During the 1980s, the attention of the Agency was centered on information processing and aircraft-related programs, including the National Aerospace Plane (NASP) or Hypersonic Research Program. The Strategic Computing Program enabled DARPA to exploit advanced processing and networking technologies and to rebuild and strengthen relationships with universities after the Vietnam War.

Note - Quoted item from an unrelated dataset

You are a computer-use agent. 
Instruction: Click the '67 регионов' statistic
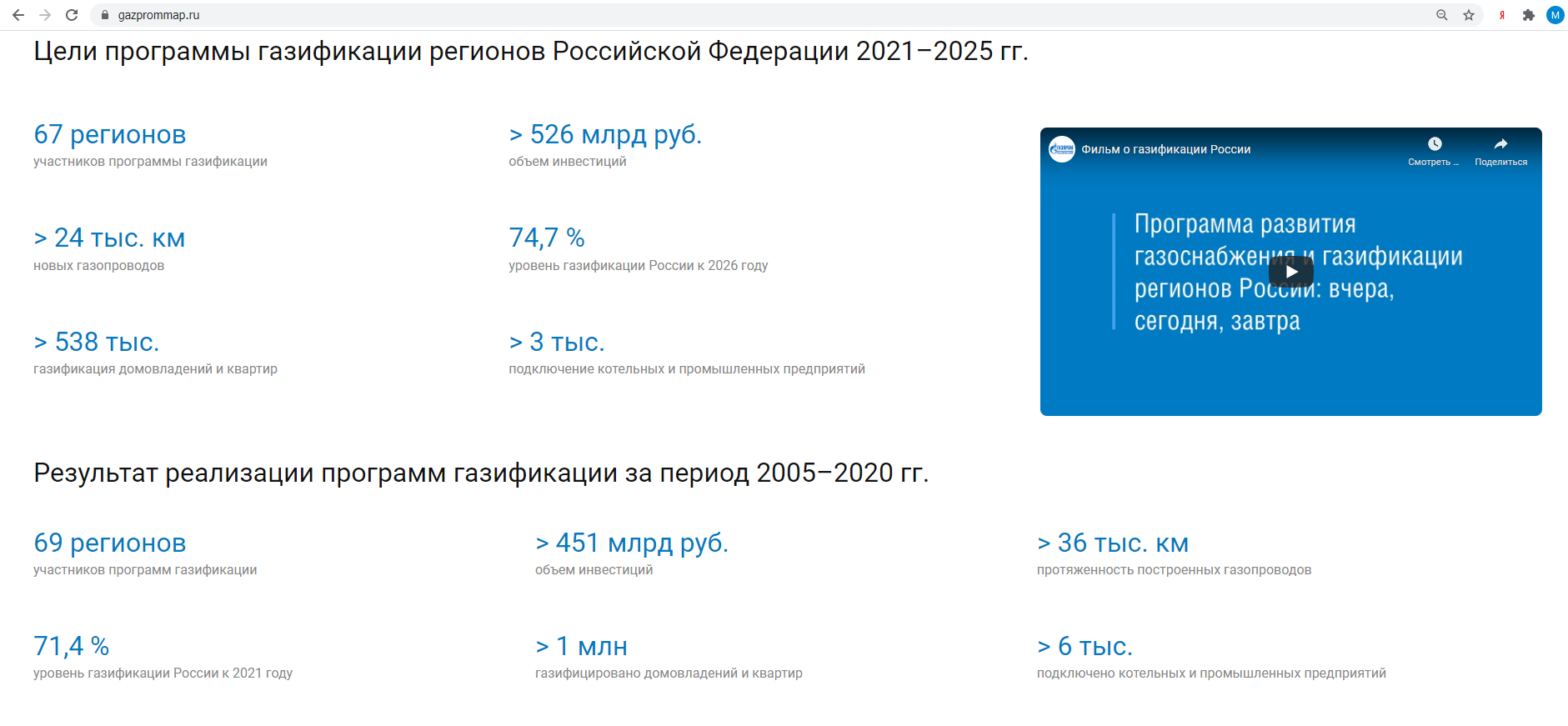pos(110,134)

In addition, DARPA began to pursue new concepts for small, lightweight satellites (LIGHTSAT) and directed new programs regarding defense manufacturing, submarine technology, and armor/anti-armor.

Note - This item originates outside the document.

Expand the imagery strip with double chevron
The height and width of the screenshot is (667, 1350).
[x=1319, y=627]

On October 28, 2009 the agency broke ground on a new facility in Arlington, Virginia a few miles from the Pentagon.[19]
In fall 2011, DARPA hosted the 100-Year Starship Symposium with the aim of getting the public to start thinking seriously about interstellar travel.[20]
On June 5, 2016, NASA and DARPA announced that it planned to build new X-planes with NASA's plan setting to create a whole series of X planes over the next 10 years.[21]

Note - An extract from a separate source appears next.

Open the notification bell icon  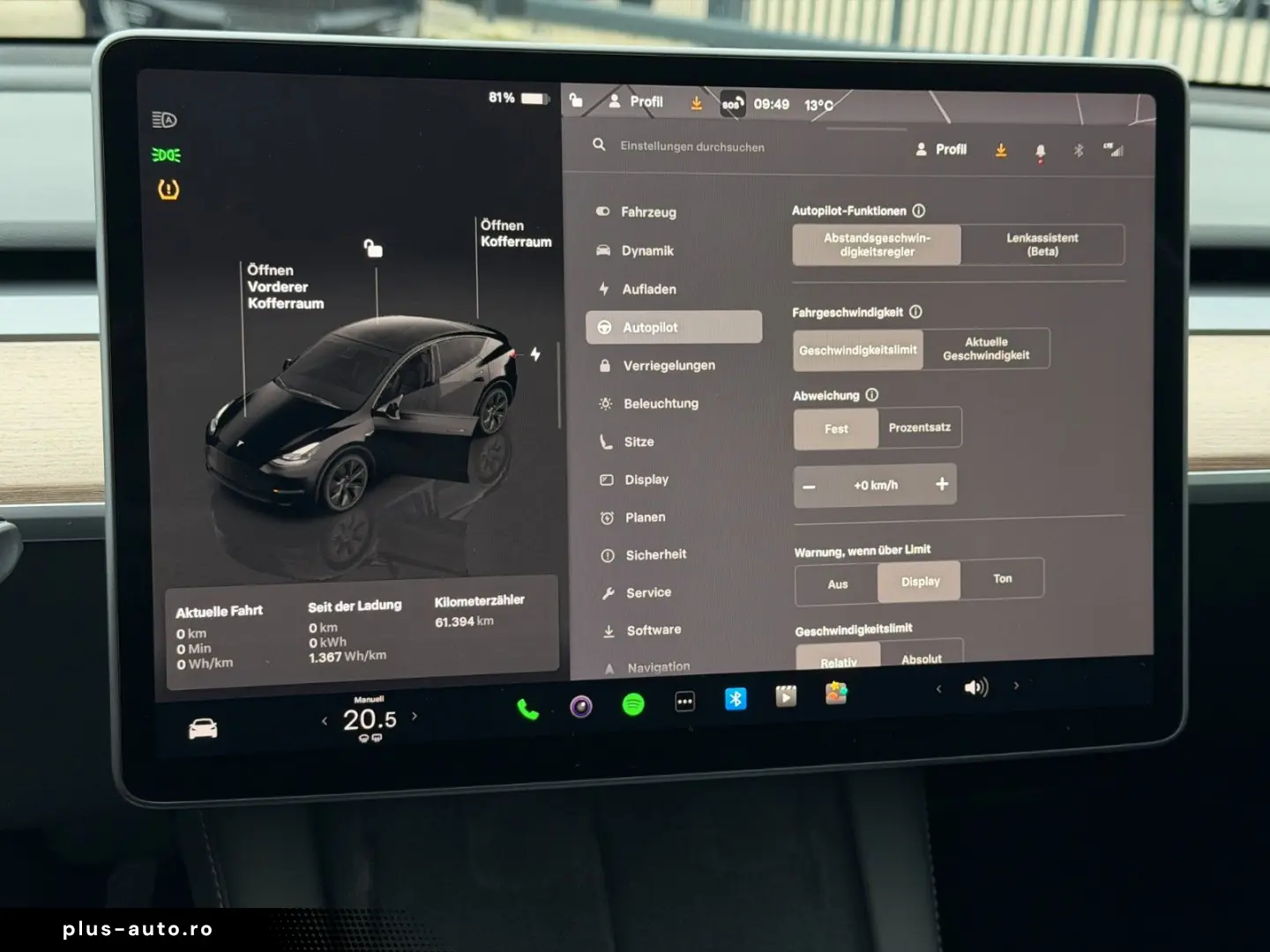(1041, 151)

In July 2016, it was announced that DARPA would bring a group of top-notch computer security experts to search for security vulnerabilities and create a fix that patches those vulnerabilities and it is called the Cyber Grand Challenge (CGC).[22]
DARPA History
The formative years
(1958–1975) 
The Cold War era
(1975–1989) 
The Post-Soviet years
(1989–present) 

Organization

Current program offices

DARPA has seven program offices, all of which report to the DARPA director:
  • The Adaptive Execution Office (AEO) is one of two new DARPA offices created in 2009 by the previous DARPA Director, Regina Dugan. Its four project areas include technology transition, assessment, rapid productivity and adaptive systems.
  • The Defense Sciences Office (DSO) vigorously pursues the most promising technologies within a broad spectrum of the science and engineering research communities and develops those technologies into important, radically new military capabilities.[23]
  • The Information Innovation Office (I2O) aims to ensure U.S. technological superiority in all areas where information can provide a decisive military advantage.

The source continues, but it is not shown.